BERTopic
BERTopic copied to clipboard
problems with merge_topics
I created the following dataframe from the model output
topics, probs = model.fit_transform(vic_msg)
topic_df = model.get_topic_info()
And then I created another dataframe which consist of my messages, the topic from model output, and assign the highest probability topic when message is assigned to topic -1.
# create dataframe with topics
df = pd.DataFrame({'topic': topics, 'message': vic_msg})
df['topic_assigned'] = " "
for i, row in df.iterrows():
if row.topic == -1:
df.at[i,'topic_assigned'] = np.where(probs[i] == probs[i].max())[0][0]
else:
df.at[i,'topic_assigned'] = row.topic
df = df.merge(topic_df[['Topic', 'Name']], how='left', left_on='topic_assigned', right_on='Topic' )

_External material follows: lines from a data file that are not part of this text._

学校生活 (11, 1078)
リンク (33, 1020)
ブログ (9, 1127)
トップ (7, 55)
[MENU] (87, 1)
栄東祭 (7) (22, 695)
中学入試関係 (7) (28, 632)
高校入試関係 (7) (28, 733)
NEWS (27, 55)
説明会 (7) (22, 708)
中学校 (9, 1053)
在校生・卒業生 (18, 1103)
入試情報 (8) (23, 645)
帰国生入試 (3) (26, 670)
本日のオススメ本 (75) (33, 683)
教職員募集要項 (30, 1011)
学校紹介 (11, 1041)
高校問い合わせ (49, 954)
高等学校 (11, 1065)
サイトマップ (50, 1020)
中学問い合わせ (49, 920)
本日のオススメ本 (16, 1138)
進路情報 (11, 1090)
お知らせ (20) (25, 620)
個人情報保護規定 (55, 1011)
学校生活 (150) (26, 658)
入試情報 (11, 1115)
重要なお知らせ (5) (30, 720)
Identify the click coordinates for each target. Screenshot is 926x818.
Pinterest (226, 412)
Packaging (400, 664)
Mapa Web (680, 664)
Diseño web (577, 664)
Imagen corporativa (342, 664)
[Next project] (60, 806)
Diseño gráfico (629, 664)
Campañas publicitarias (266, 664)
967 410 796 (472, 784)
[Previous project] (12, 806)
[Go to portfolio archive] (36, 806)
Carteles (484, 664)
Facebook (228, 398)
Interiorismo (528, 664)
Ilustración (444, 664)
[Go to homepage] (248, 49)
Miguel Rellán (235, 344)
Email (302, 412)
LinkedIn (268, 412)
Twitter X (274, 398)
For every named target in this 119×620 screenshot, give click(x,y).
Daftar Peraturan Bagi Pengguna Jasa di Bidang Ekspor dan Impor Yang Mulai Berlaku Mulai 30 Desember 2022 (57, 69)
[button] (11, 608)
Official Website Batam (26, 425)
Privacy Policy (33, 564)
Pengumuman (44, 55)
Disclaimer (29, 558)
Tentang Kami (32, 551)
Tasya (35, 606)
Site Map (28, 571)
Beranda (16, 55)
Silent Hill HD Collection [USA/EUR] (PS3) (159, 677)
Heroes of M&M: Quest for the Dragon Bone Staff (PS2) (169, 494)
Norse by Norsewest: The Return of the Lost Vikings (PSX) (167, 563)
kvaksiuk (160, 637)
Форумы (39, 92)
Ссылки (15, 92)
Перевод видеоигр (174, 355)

df.rename(columns = {'Name':'topic_keywords'}, inplace = True)
df = df[['topic','topic_assigned', 'topic_keywords', 'message']]
df above works perfectly, until i decided to merge some topics as follow
topics_to_merge = [[141,142],[143,144]]
model.merge_topics(vic_msg, topics, topics_to_merge)

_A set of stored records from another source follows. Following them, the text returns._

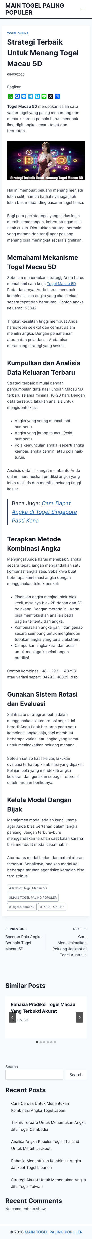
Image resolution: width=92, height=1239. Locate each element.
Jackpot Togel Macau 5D (28, 888)
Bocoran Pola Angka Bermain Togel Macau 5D (23, 939)
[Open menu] (82, 8)
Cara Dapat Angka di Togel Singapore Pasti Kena (44, 512)
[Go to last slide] (12, 1017)
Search (11, 1066)
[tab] (37, 1042)
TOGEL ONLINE (17, 33)
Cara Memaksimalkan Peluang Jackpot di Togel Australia (69, 942)
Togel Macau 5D (61, 283)
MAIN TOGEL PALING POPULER (33, 897)
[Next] (79, 1017)
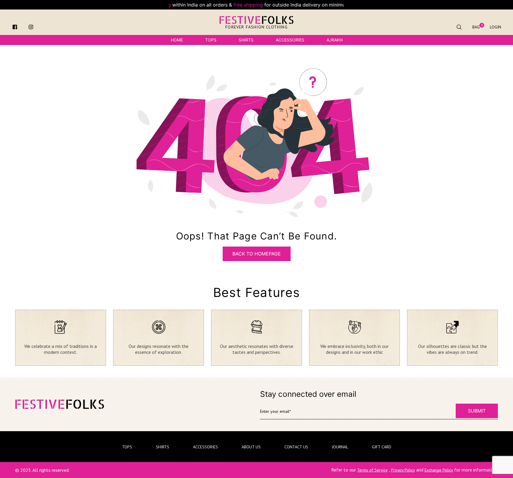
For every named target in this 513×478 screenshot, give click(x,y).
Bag (476, 27)
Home (177, 39)
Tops (210, 39)
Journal (340, 447)
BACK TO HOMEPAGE (256, 254)
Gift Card (381, 447)
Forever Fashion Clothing (256, 27)
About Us (251, 447)
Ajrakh (335, 39)
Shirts (246, 39)
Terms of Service (372, 470)
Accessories (290, 39)
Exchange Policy (439, 470)
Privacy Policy (403, 470)
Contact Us (296, 447)
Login (495, 27)
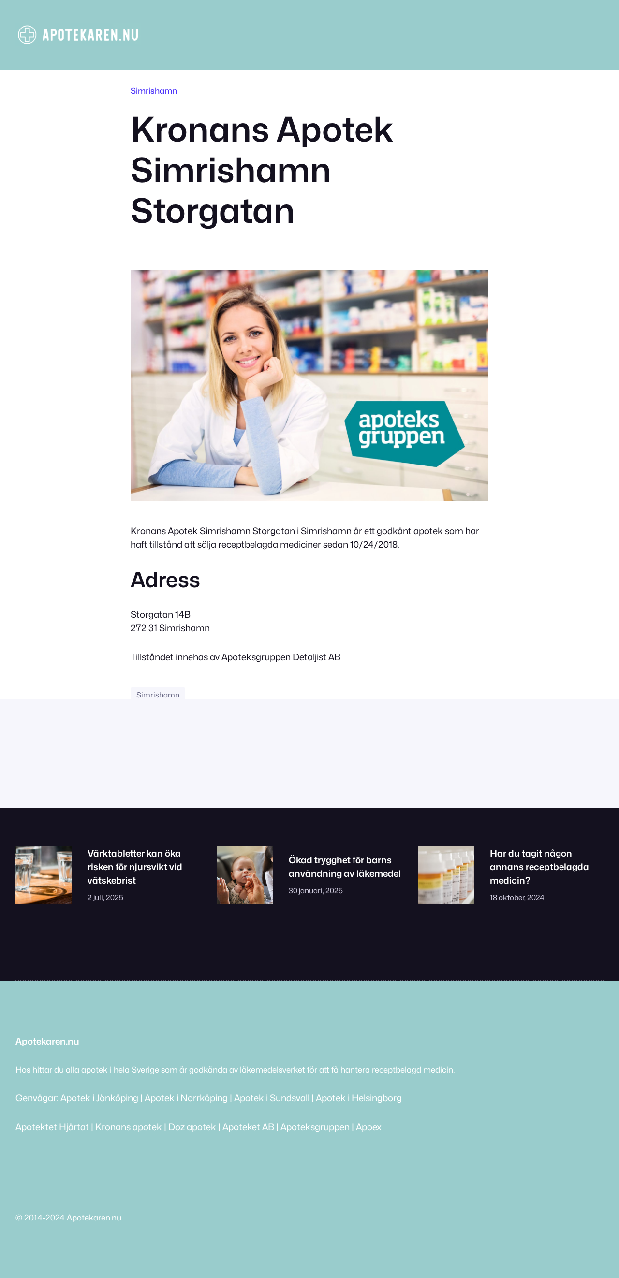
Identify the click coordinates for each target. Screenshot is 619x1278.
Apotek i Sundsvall (272, 1097)
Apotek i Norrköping (186, 1097)
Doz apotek (192, 1126)
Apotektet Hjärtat (52, 1126)
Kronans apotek (128, 1126)
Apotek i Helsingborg (359, 1097)
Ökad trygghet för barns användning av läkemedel (345, 867)
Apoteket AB (248, 1126)
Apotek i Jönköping (99, 1097)
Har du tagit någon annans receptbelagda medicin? (539, 867)
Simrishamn (154, 91)
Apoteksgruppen (315, 1126)
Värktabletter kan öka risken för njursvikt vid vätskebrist (135, 867)
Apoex (369, 1126)
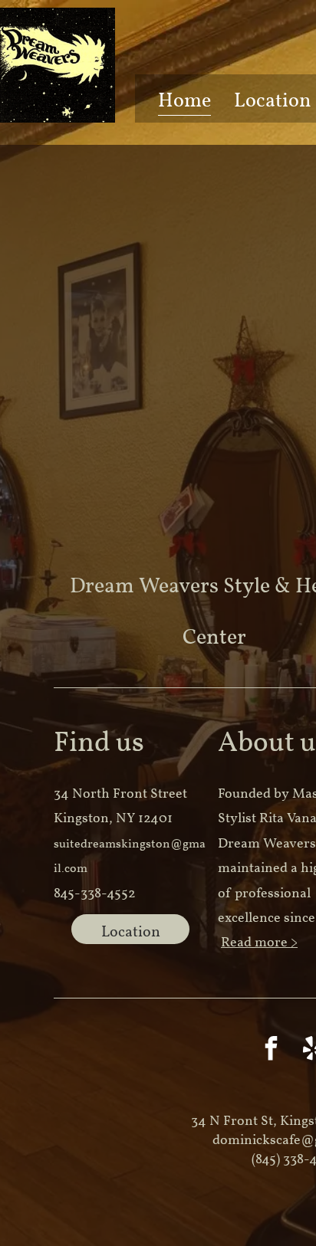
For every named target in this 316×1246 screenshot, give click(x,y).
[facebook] (271, 1050)
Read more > (259, 943)
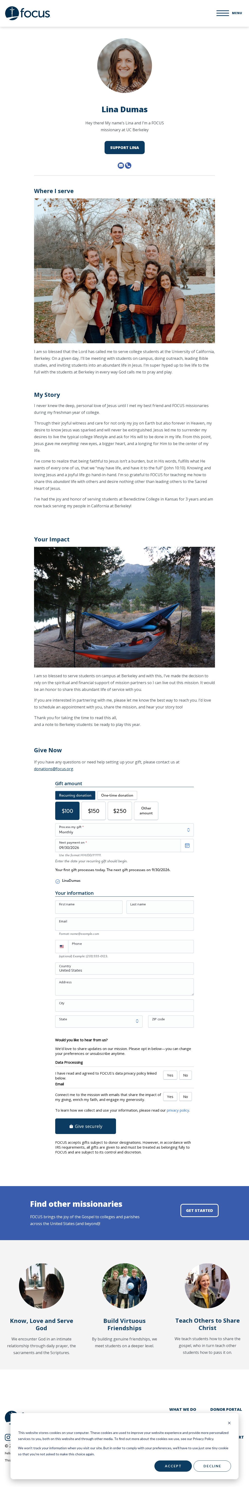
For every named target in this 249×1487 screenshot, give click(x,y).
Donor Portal (226, 1409)
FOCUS (28, 13)
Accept (173, 1466)
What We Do (182, 1409)
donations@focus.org (53, 768)
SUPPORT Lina (124, 147)
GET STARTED (199, 1210)
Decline (212, 1466)
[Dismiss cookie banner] (229, 1424)
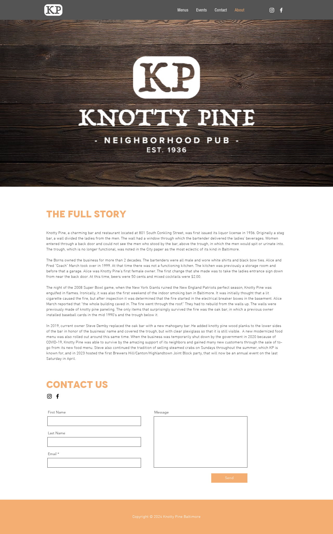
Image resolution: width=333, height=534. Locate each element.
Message (161, 412)
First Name (57, 412)
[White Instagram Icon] (272, 10)
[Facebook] (57, 396)
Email (52, 454)
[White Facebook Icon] (281, 10)
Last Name (56, 433)
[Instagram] (49, 396)
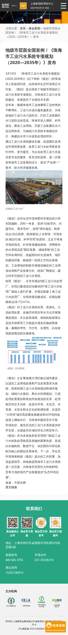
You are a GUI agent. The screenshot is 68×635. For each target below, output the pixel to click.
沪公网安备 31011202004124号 (34, 628)
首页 (23, 28)
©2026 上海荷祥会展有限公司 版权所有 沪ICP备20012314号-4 (34, 623)
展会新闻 (34, 28)
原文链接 (11, 487)
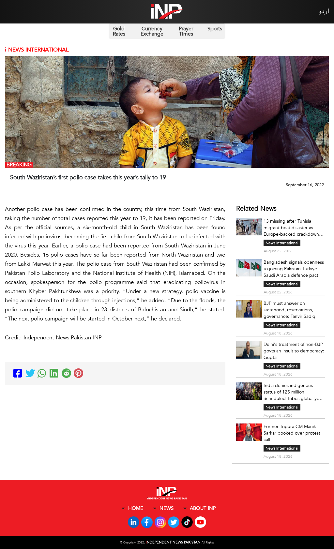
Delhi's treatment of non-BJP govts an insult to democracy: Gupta (294, 351)
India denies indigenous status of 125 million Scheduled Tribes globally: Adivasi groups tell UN (291, 392)
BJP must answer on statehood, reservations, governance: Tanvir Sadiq (289, 309)
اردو (324, 11)
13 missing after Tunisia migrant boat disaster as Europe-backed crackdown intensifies (291, 228)
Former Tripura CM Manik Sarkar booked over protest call (292, 433)
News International (282, 242)
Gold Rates (119, 31)
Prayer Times (186, 31)
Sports (214, 28)
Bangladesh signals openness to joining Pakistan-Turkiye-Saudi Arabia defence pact (294, 268)
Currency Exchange (152, 31)
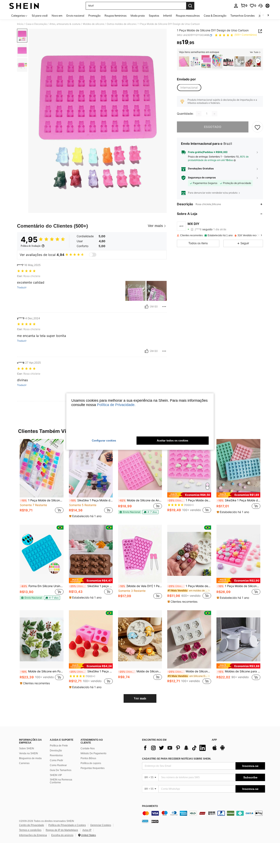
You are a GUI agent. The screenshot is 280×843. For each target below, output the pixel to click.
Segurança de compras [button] (202, 177)
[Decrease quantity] (198, 113)
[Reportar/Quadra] (164, 306)
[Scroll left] (263, 15)
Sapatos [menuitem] (154, 15)
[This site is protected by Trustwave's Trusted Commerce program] (145, 821)
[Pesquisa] (190, 6)
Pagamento (150, 806)
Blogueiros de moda (30, 758)
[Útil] (146, 306)
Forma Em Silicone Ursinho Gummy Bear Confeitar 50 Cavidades (42, 586)
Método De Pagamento (93, 753)
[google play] (222, 749)
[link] (243, 5)
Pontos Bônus (88, 758)
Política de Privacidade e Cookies (67, 825)
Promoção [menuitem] (94, 15)
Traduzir (21, 287)
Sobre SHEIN (26, 748)
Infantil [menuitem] (167, 15)
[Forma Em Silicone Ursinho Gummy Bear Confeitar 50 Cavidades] (42, 554)
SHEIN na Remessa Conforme (61, 781)
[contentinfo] (203, 813)
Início (20, 24)
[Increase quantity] (214, 113)
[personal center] (235, 5)
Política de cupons (91, 763)
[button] (260, 5)
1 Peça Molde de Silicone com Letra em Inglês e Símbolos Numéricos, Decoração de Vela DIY (238, 586)
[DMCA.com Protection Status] (154, 821)
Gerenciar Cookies (100, 825)
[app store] (214, 749)
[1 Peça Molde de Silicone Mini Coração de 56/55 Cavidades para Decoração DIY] (206, 61)
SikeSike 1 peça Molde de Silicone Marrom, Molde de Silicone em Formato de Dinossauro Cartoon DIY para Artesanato (91, 586)
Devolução (56, 750)
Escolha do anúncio (62, 835)
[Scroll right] (268, 15)
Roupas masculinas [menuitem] (188, 15)
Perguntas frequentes (93, 768)
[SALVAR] (257, 127)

and then when i run df again, some messages are still assigned to topics that were deleted because of the topic merging. But when i run the topic_df it correctly showed the newly merged topic.
Say message[1] was allocated to topic 141, and before the topic merging if i do probs[1] or model.visualize_distribution(probs[1]) it will show some values. But not after merging.. I've reduced 140 topics to 115 topics. So any messages assigned to topics > 115 previously now have no topics to map.

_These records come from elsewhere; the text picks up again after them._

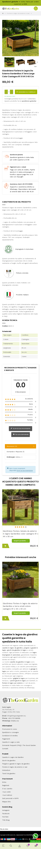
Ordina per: (11, 457)
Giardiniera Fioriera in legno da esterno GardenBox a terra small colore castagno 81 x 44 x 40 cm (20, 606)
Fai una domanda (22, 434)
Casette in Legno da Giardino (13, 757)
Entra (4, 782)
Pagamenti (6, 739)
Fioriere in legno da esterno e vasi (14, 767)
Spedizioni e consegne (10, 732)
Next (37, 62)
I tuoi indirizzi (7, 795)
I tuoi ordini (6, 792)
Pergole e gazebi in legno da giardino (16, 764)
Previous (4, 62)
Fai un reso (4, 829)
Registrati (5, 785)
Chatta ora (15, 721)
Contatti (5, 748)
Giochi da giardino (8, 760)
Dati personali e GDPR (10, 798)
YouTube (5, 817)
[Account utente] (19, 846)
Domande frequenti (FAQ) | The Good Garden (19, 745)
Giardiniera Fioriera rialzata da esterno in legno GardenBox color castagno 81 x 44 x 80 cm (20, 534)
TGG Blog (5, 820)
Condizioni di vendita (9, 735)
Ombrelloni (6, 770)
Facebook (5, 813)
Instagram (6, 810)
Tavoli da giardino (8, 773)
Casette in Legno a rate (11, 742)
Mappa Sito (6, 801)
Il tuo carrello (7, 788)
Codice (5, 326)
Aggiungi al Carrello (27, 92)
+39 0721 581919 (14, 718)
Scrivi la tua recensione (21, 428)
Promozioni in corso (9, 729)
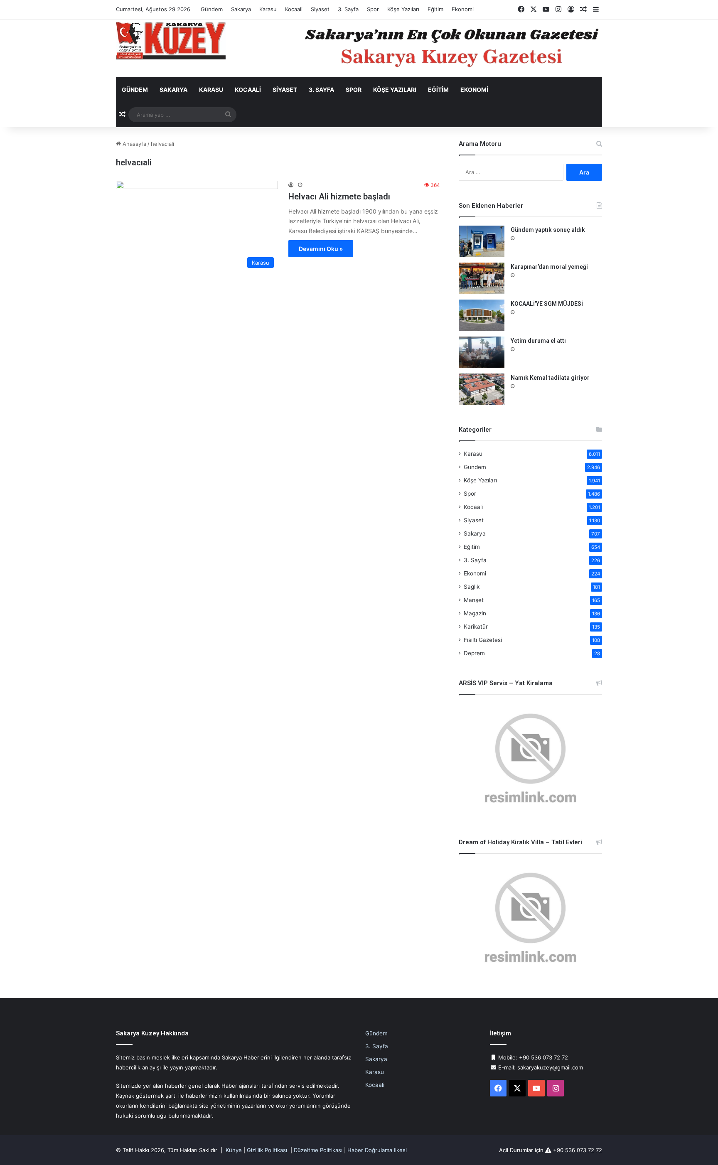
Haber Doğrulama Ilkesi (377, 1150)
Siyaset (320, 9)
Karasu (268, 9)
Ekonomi (463, 9)
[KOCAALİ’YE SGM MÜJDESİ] (481, 315)
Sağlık (471, 586)
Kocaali (293, 9)
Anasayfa (133, 143)
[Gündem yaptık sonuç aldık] (481, 241)
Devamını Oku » (321, 248)
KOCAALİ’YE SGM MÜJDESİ (547, 303)
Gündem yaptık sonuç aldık (548, 229)
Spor (373, 9)
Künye (234, 1150)
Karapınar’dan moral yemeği (549, 266)
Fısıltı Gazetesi (483, 640)
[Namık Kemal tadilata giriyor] (481, 389)
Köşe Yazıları (403, 9)
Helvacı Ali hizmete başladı (339, 197)
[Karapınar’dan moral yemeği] (481, 278)
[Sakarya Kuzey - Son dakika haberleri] (171, 40)
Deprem (474, 653)
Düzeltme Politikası (318, 1150)
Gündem (212, 9)
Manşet (474, 600)
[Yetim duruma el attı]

When I run len(probs[1]) the size is still about 141 topics, which means the probs are not updated with the new probs from merging? but if i did the following i get an error
topics_merge, probs_merge = model.merge_topics(vic_msg, topics, topics_to_merge)
TypeError: cannot unpack non-iterable NoneType object
Do you have any idea what happen here @MaartenGr ?
Fixed it after running below found in another discussion. Thanks!
topics= model.map_predictions(model.hdbscan_model.labels) probs = hdbscan.all_points_membership_vectors(model.hdbscan_model) probs = model._map_probabilities(probs, original_topics=True)
Hi @MaartenGr , turns out that i'm still having issues with this. After executing the above commands, I just realize the representative docs are not assigned correctly to the new topics after merging. I'm still confused on how to assign the new topics from merging to the documents. Any help is appreciated.
@iamsha5q There is indeed currently a bug in merge_topics
. It will be fixed in the next release but there will be some significant changes to the internal structure so a quick fix will come with a new full release as a PR will not cover it entirely.
Having said that, I believe you can fix it by running the following:
self._map_representative_docs()
updated_probs = self._map_probabilities(probs)
There is already quite some code for the new release, so I am hoping to get a PR in the coming weeks so that you can already use the fix.
Thanks Maarten, I might just wait for the next release then. Even after the map_representative_docs() it's still not mapped properly.
With the new release, this should be fixed! However, if you still run into any issues, please let me know.